AUSTIN -- Texas filed a petition for a writ of certiorari with the U.S. Supreme Court Sept. 23, requesting reinstatement of the Lone Star State's voter ID law. The petition comes as growing numbers of states enact voter identification laws in a bid to allegedly prevent election fraud.
That's the rationale supporting Texas's voter ID law, Texas Attorney General Paxton explained in a news release. When contacted, Paxton's office declined to comment any further.
“Safeguarding the integrity of our elections is essential to preserving our democracy,” Paxton said. “Voter ID laws both prevent fraud and increase the public’s confidence in our elections. Texas enacted a common sense voter ID law and I am confident that the U.S. Supreme Court will ultimately reinstate it.”
Critics say otherwise, including Joseph R. Fishkin, a professor of law at University of Texas. ¨The broad trend toward enacting and tightening photo ID laws has to do with partisanship,¨ Fishkin told SE Texas Record in an email response to questions.

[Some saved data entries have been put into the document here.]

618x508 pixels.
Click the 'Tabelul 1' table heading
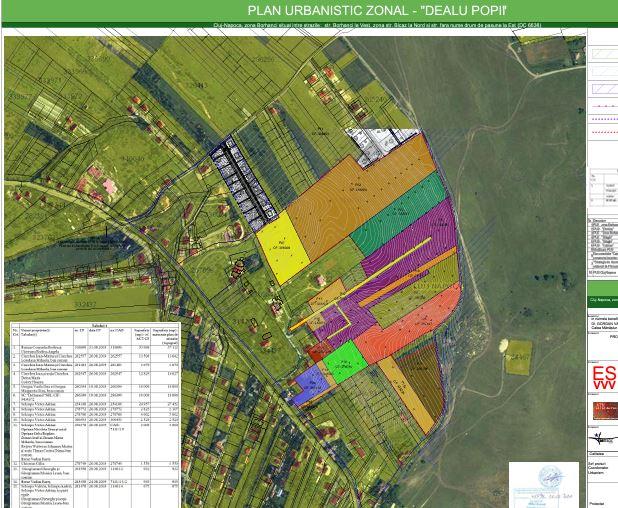(x=97, y=325)
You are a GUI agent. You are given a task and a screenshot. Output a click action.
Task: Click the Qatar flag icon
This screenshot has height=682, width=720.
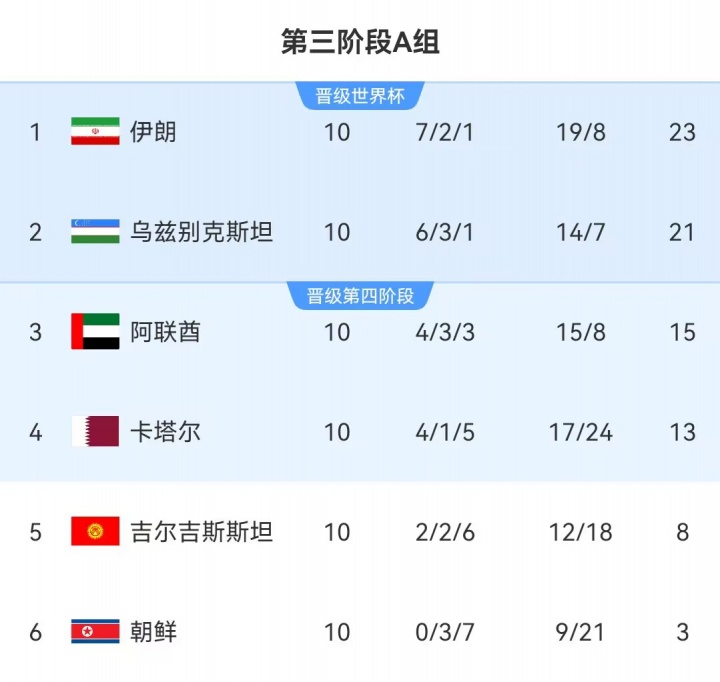click(x=95, y=432)
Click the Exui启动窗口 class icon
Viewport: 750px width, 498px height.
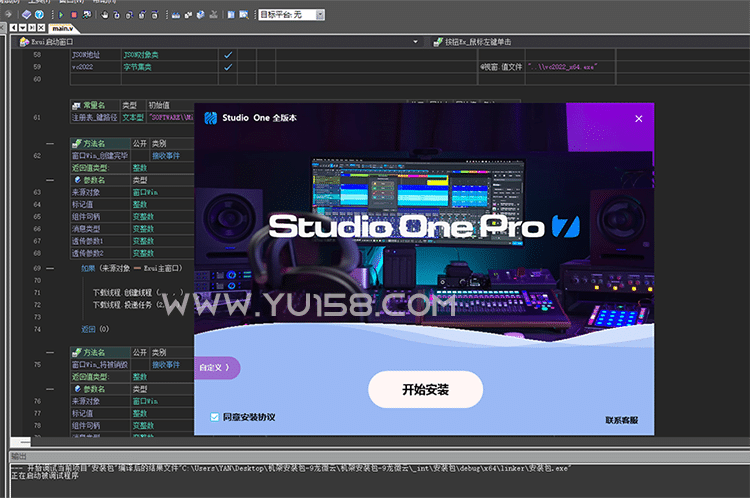[24, 42]
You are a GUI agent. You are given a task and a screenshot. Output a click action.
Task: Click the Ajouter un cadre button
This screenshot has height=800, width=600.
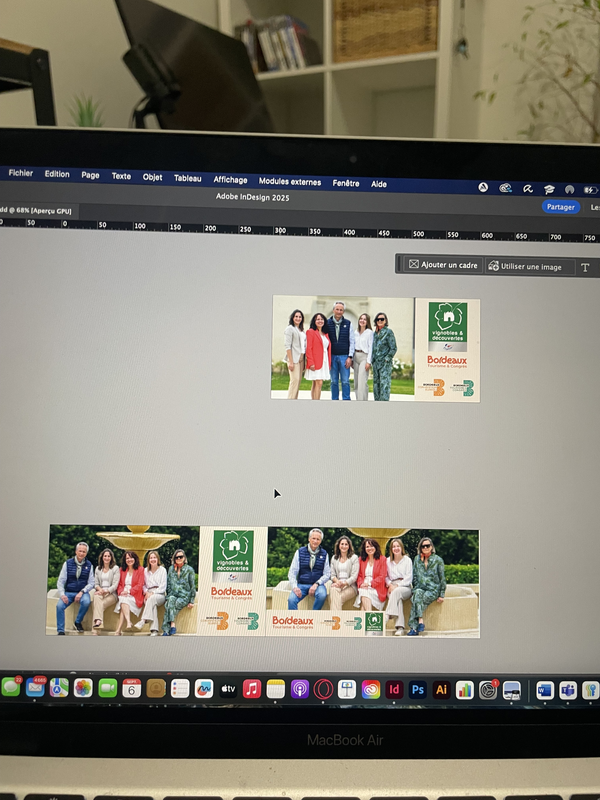[443, 265]
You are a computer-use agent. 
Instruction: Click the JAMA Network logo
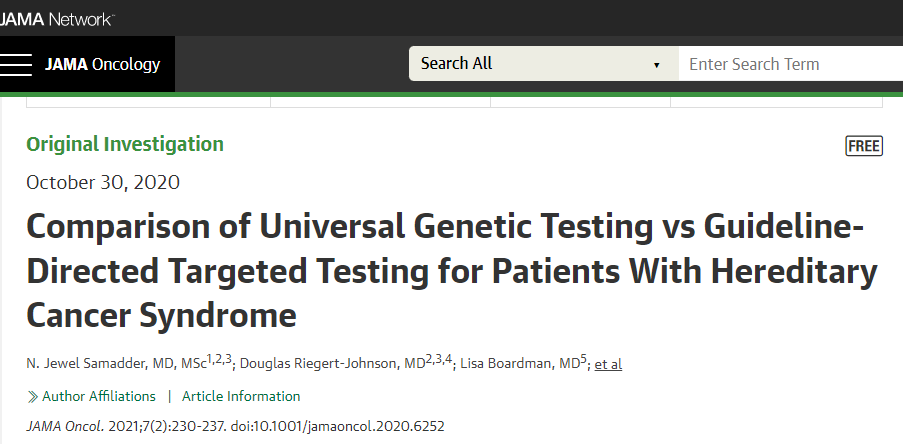coord(56,18)
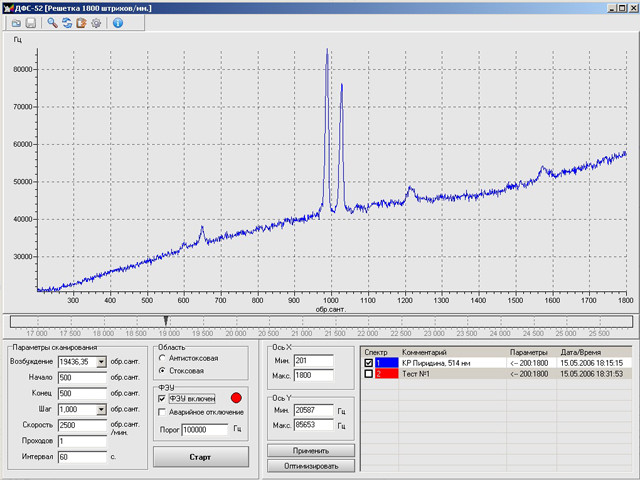The height and width of the screenshot is (480, 640).
Task: Click the blue refresh arrows icon
Action: (x=67, y=22)
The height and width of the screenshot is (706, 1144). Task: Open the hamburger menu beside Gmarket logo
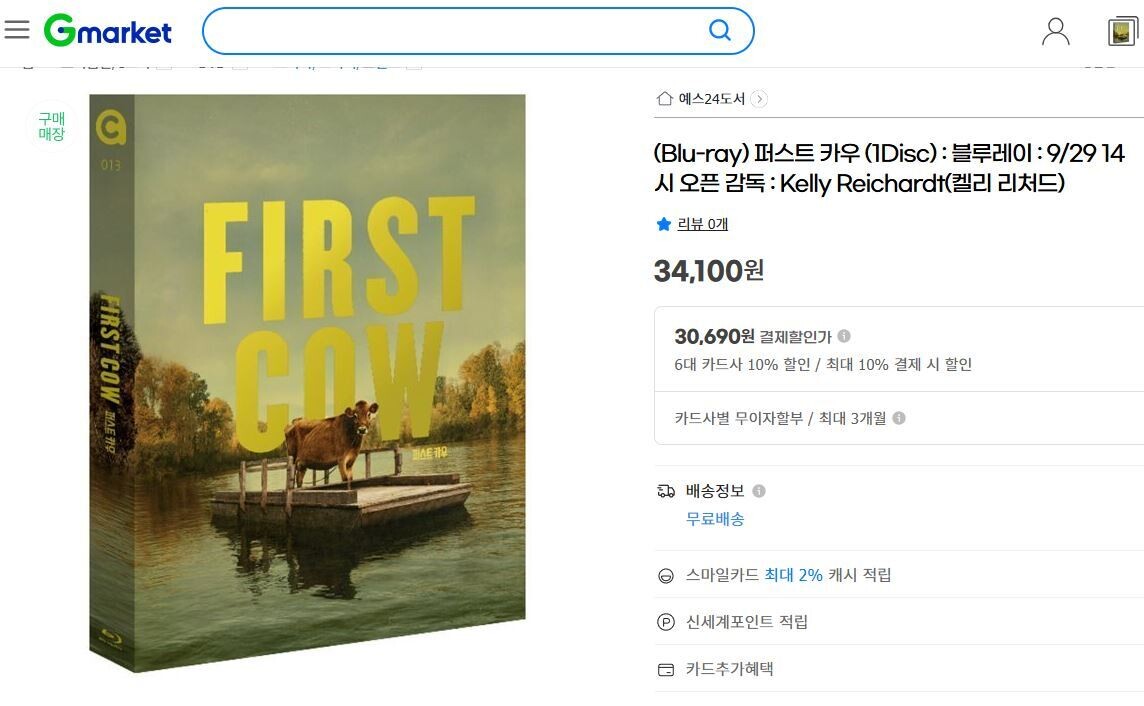[x=17, y=30]
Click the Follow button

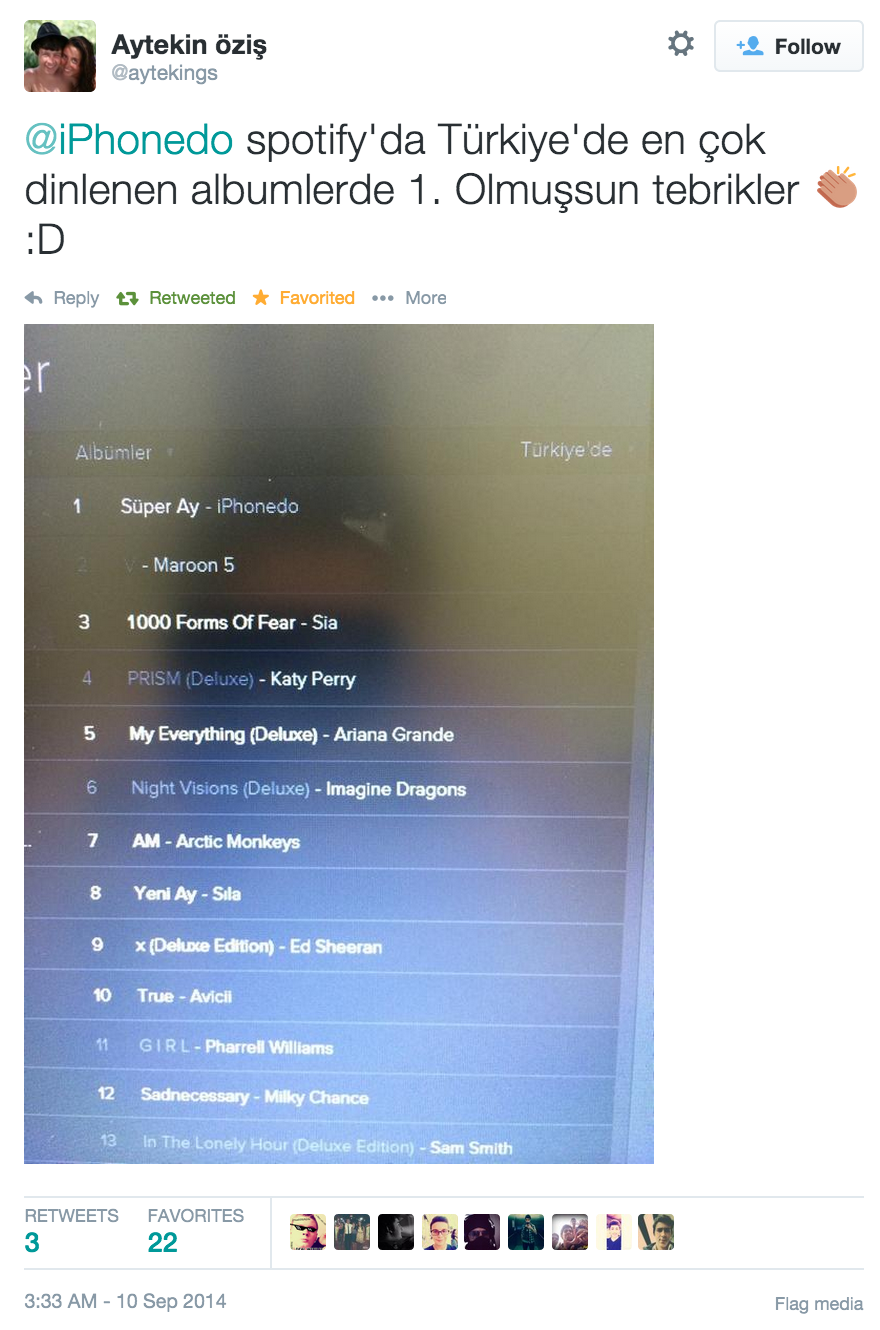click(788, 46)
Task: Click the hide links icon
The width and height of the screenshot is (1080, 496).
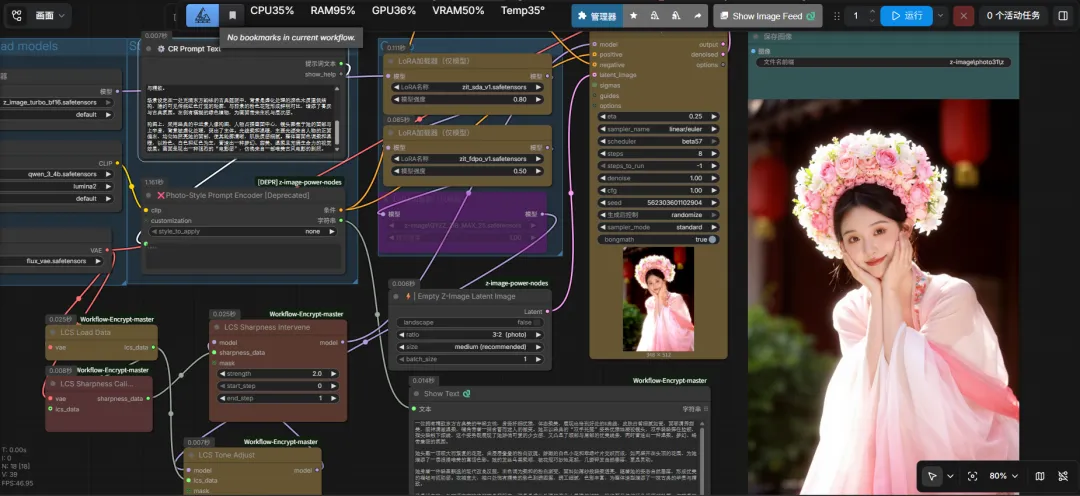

Voting ID laws have become more common across the United States in recent years, particularly in states with Republican governors and GOP majority rule in legislatures. Eighteen U.S. states require voters to show photo IDs before being allowed to cast their ballots.
¨It is almost exclusively Republican legislatures that have lately enacted strict photo ID laws; Democratic legislators oppose them,¨ Fishkin said. ¨Both parties seem to agree these laws will probably help Republicans at the margins by keeping some voters home on election day, more of whom are Democrats than Republicans.¨
Enacted in 2011, Texas's voter ID law in considered among the most restrictive in the nation.
¨Texas' law has a very narrow set of allowed IDs, and more important, until the changes ordered by federal courts this fall, it did not provide any real 'escape hatch' for those who didn't have the required ID, Fishkin said. "That has changed with the injunction now in effect for this election.¨
The state's own research shows that more than 600,000 eligible voters lack one of the required IDs. Lower-income minorities are prominent among this group, black and Hispanic voters in particular.
Reversing lower court decisions, the Fifth, and then the Fourth, U.S. District Court of Appeals created a judiciary split when they ruled the law violates the Voting Rights Act and ordered the state to rescind the law before November's elections. That prompted Paxton to file the state's petition to SCOTUS to reinstate the law.
According to the petition: “Plaintiffs have not demonstrated that any particular voter ... cannot get the necessary ID or vote by absentee ballot under [Texas’ voter-ID law]. Nor is there evidence that Texas’ voter-ID law affected political participation by minority voters.¨
The Texas attorney general's petition goes on and contends the U.S. Fifth Circuit Court's decision ¨was based solely on a statistical racial disparity in preexisting ID possession, the general correlation of race and socioeconomic status, and a nine factor analysis developed for vote-dilution claims.¨
Furthermore, the Fifth Circuit contravened U.S. Supreme Court precedents by remanding the plaintiffs’ discriminatory-purpose claim after vacating the district court’s finding, the Texas AG asserts. Subsequently, Texas legislators produced thousands of documents and gave lengthy depositions as part of an unprecedented discovery process that did not reveal any evidence of discriminatory purpose during the drafting, proposal and vote on the bill that became the Texas voter ID law.
Seven federal judges have concluded that Texas' voter ID law is discriminatory during the past four years. According to a NPR news report: ¨It's not so much the fact that Texas wanted to require a photo ID in order for registered voters to be allowed to vote; it was the kind of IDs that would and would not pass legal muster.¨
For instance, the law recognizes concealed handgun carry permits and military IDs as valid forms of ID. State university photo IDs and state employee IDs don't qualify. Gerry Hebert, who led the legal team for the plaintiff, contends the GOP's intent was to shift the state electorate in their favor.
Voter turnout in Texas is among the lowest in the nation, Rebecca Robertson, legal and policy director of the American Civil Liberties Union (ACLU) of Texas, pointed out in commenting on the Texas AG's SCOTUS petition.
¨[T]he real question is why Attorney General Paxton would waste upward of $3.5 million taxpayer dollars [and counting] defending a law that disenfranchises more than 600,000 eligible voters,¨ Robertson said in a news statement.